After spinning my wheels for several levels, I made another run, hitting top pair on the flop or middle pair with a flush draw, and at these later levels, aggression pays extra dividends. Still, with five players left, and even though I was the chip leader, I knew I was in a precarious position, for I had no real end game strategy. I’d need a little help. I started to blind off at an alarming rate and was soon in the middle of the pack. And calling an all-in with A4c (maybe for you CK) didn’t help when I ran into a set of sixes on the flop. The shortest stack became the chip leader and I was now back to barely more than my initial chips. Two hand later I had doubled up when my A8o raise went uncontested and another A8o rivered an Ace. Five hands later I flopped the nut flush.
When the play became three-handed I was once again the short stack, with Galak, by far the more experienced tourney player, with the chip lead. And I got lucky: his A7 against A4. River was a 4.; his A8d against my KJoff, and a King on the flop. And it wasn’t too many hands later that Lobo43 and I were heads up.
Now, here’s where it gets interesting. I have almost a 2:1 chip advantage over Lobo when we get HU. For the first few hands Lobo and I are swapping chips like lovers swap spit, but he is a bit more aggressive than me and he’s chipping away, eventually just 1500 chips behind. The door at the top of the basement door opens and DW calls out, “He’s back!” I know what this means. The guy who is camping out around the corner is paying us a visit, the second one today. I may attempt to put pen to paper on this slice of our life in the next few days, but for now, let me just say that I was now in a pickle. She came down the stairs. “Will you handle him?”
No self-respecting Man of the House is going to say, “No, Honey, I’m heads-up in this tournament. You take care of it.” Instead, I said, “Shit! Here, sit down and just hit fold unless you have a good hand.” While DW does not play poker, and has not used this software, over the last three years she has heard enough of my stories that she could probably hold her own against any newbie. And if she happened to bust out, well then, I could use it as an excuse; or if she took down the whole thing, then her laughter and smile would mean more than winning a WSOP bracelet. Well, maybe a circuit ring.
I was done with the camper in three hands: K7off and 4s6d twice. DW said, “I let Lobo sweat it a bit before folding.” Good woman.
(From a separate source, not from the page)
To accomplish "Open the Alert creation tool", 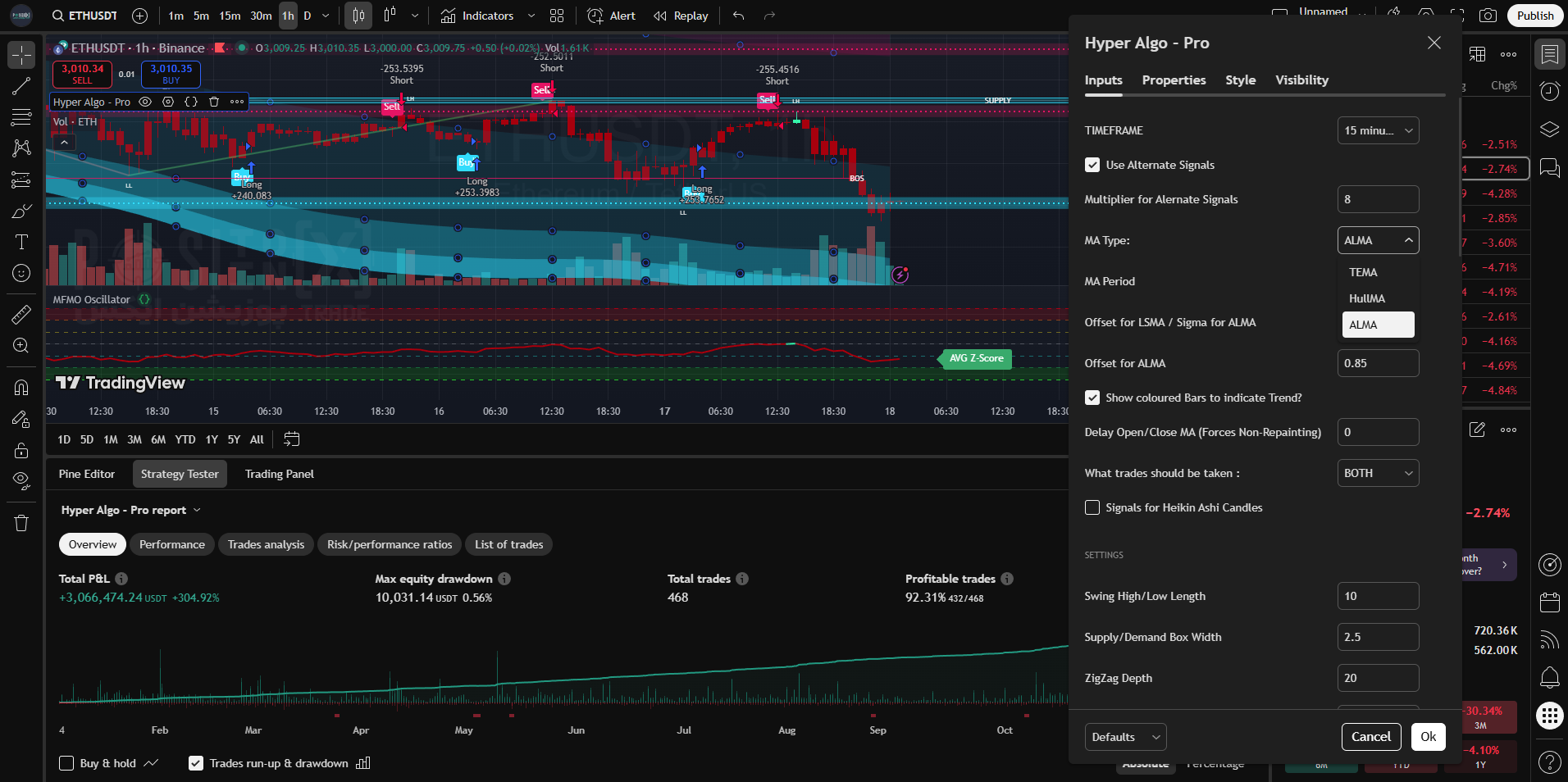I will [611, 16].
I sat back down to AQo, a pair of fives, Ac2h, all winning the blinds, and the coup de grace:
Poker Academy Online #68,110,965, T#367
No Limit Texas Holdem ($300/$600 NL)
Table PA Reunion Tourney 2009 #2
July 25, 2009 - 18:00:52 (PDT)
1} bastin $9,860 8h Ah
2) Lobo43 * $8,140 8s Kc
Lobo43 posts small blind $300
bastin posts big blind $600
Lobo43 raises $1,200
bastin raises $3,600
He tanks. Throughout the tourney he has been talking about having to go to a concert. It is his speech. He mentions it again and...
Lobo43 raises $2,740 (all-in)
bastin calls $2,740
bastin shows 8h Ah
Lobo43 shows 8s Kc
FLOP: Th Ad Qs
TURN: Th Ad Qs Qd
On the turn I typed into the chat "J."
RIVER: Th Ad Qs Qd Ac
bastin wins $16,280 with a Full House, Aces over Queens
I wholly expected the death knell.” C’est le poker,” as the PA baby flush chasers say. Perhaps DW expected the same, for when I emerged from my dungeon within two minutes after her departure, she expressed dismay.
I usually don’t high-five, especially with my spouse. Soooo unromantic. But that smile…
It is much later now. The jamfest is most likely wearing down. Tomorrow, dear friends, I will give you the home game.